-1

I have a use case in ML where I have 2 classes, 0 and 1 for a given text.

  • Class-0: Can afford some misclassifications
  • Class-1: Very Important, can't afford any misclassifications

There's a huge imbalance in samples for both classes, about 30000 for class-0, and only 1000 for class-1

While doing the train-test split, I'm stratifying the split based on the labels, such that, the ratio of 70% train and 30% test is maintained for each label class.

I want to tune parameters in such a way that Precision or Recall for class-1 is improved. I tried using 'f1_macro', 'precision', 'recall' as individual metrics and all combined as well to tune using GridSearchCV, but it's less helpful due to majority samples being Class-0.

I'm exploring the safer ways to reduce class 0 data, although, there's only small degree we can reduce, anyways even without tuning, or with any parameters, class-0 always have above 98% f1-score.

So all I care about tuning is for class-1.

Can you please suggest, perhaps a customized callable metric such that it only focuses on Class-1's Precision, Recall or F1-Score?

I'm using scikit-learn latest stable version.

Similar Problem here, the author is trying to Tune Class-1's F1 Score using Neural Networks (MLP) in Keras
Its been suggested to try customizing metric, just didn't mention how.
The one who can answer here for Scikit-Learn, can also answer below link for Keras. Hyperparameter tuning in Keras (MLP) via RandomizedSearchCV

1 Answers1

0

Using class_weight='balanced' is helping here.

I referred these articles in Scikit-Learn's official documentation pages.

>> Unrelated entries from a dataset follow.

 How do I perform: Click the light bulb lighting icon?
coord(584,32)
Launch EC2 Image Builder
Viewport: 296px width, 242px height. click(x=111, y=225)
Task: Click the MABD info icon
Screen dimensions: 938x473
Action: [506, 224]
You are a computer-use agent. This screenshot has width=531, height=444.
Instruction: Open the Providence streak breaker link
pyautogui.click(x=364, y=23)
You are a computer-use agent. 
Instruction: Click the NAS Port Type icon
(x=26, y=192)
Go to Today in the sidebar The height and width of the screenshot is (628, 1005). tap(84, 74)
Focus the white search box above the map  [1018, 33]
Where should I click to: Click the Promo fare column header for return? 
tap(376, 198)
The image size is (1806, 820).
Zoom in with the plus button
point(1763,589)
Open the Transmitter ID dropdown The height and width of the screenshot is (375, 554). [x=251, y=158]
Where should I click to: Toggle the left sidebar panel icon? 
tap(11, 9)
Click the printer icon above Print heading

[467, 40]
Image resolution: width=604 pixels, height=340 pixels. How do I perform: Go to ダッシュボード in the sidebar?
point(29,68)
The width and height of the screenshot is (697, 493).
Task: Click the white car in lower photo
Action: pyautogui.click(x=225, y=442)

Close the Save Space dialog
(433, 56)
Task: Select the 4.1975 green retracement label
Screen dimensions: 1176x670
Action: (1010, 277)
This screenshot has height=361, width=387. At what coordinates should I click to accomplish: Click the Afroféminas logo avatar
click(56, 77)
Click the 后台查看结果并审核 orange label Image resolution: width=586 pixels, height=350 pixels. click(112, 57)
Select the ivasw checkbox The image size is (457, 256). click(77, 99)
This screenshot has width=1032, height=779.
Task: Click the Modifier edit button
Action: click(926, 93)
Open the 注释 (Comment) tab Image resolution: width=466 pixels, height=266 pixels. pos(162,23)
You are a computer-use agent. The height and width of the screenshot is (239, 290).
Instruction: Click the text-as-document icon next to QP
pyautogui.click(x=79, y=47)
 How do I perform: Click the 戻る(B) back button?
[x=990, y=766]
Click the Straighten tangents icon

Understanding how parameter class_weights works:
https://scikit-learn.org/stable/modules/svm.html#unbalanced-problems https://stackoverflow.com/a/30982811/3149277

Understanding what parameters to use for class_weights:
https://scikit-learn.org/stable/modules/svm.html#tips-on-practical-use
How does the class_weight parameter in scikit-learn work?

Although, due to time limits, I didn't bother defining the custom function as this seemed working close to my expectations.